Punishments were mostly symbolic, mirroring the crimes. […] It was not important that there would be a balancing of scales, based on amount or weight, between crime and punishment. Rather, the purpose of punishment was to express that the perpetrator committed a crime, and thus scare other members of society away from committing similar crimes, and to show how someone committing such and such crimes will end up. This greatly symbolic, mirroring manner of punishment is undoubtedly founded upon a personal perspective.”13 This does not mean, however, that the element of property did not appear.

But this was not in the context of the relationship between crime and punishment, but appeared in connection with the perpetrator. According to Balás, the use of the perpetrator for various cruelties rendered him akin to a property or object.14

Press law

In relation to press law, Balás explained his theory in his work titled “Radio, copyright, press law”. This theory was mostly tested by him in areas where the radio met with copyright. Balás criticized the German legal literature on the subject, he opposed the Kammergericht’s15 view that multiplication only applies to physical objects. 16 He expounded upon the relationship between copyright and press law, their legal construction.

Supplied material:
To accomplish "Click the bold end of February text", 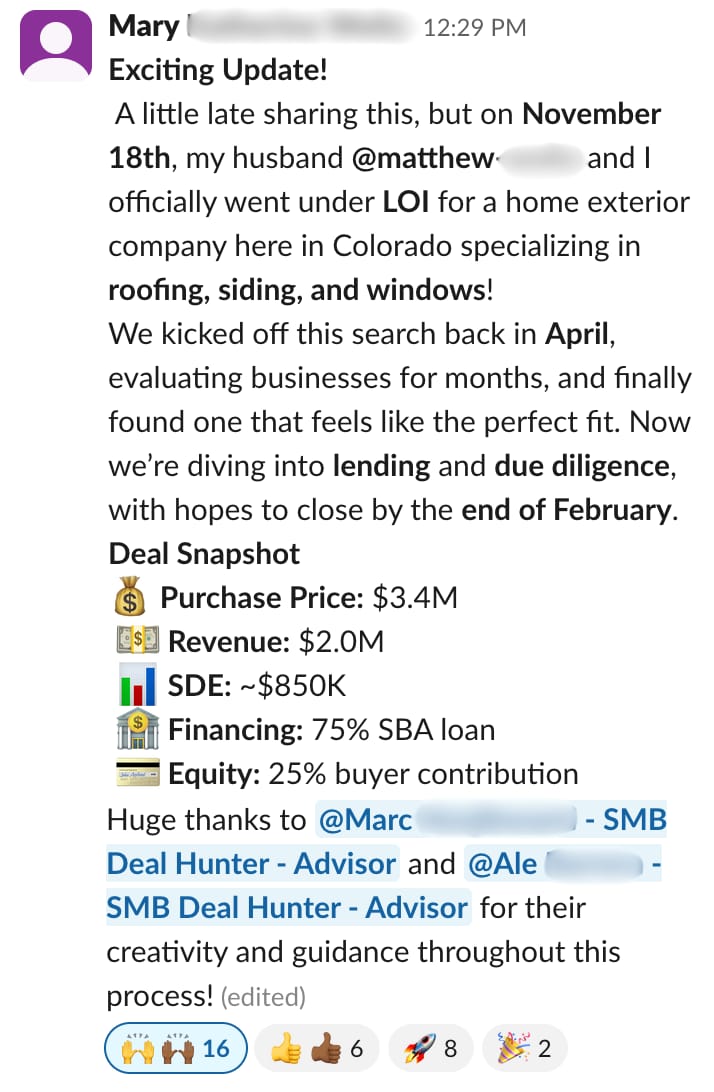I will [566, 510].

Problem description: Translate the sentence "Punishments were mostly symbolic, mirroring the crimes." from the text on punishment and press law into Spanish.

Task output: Los castigos eran mayormente simbólicos y reflejaban los delitos.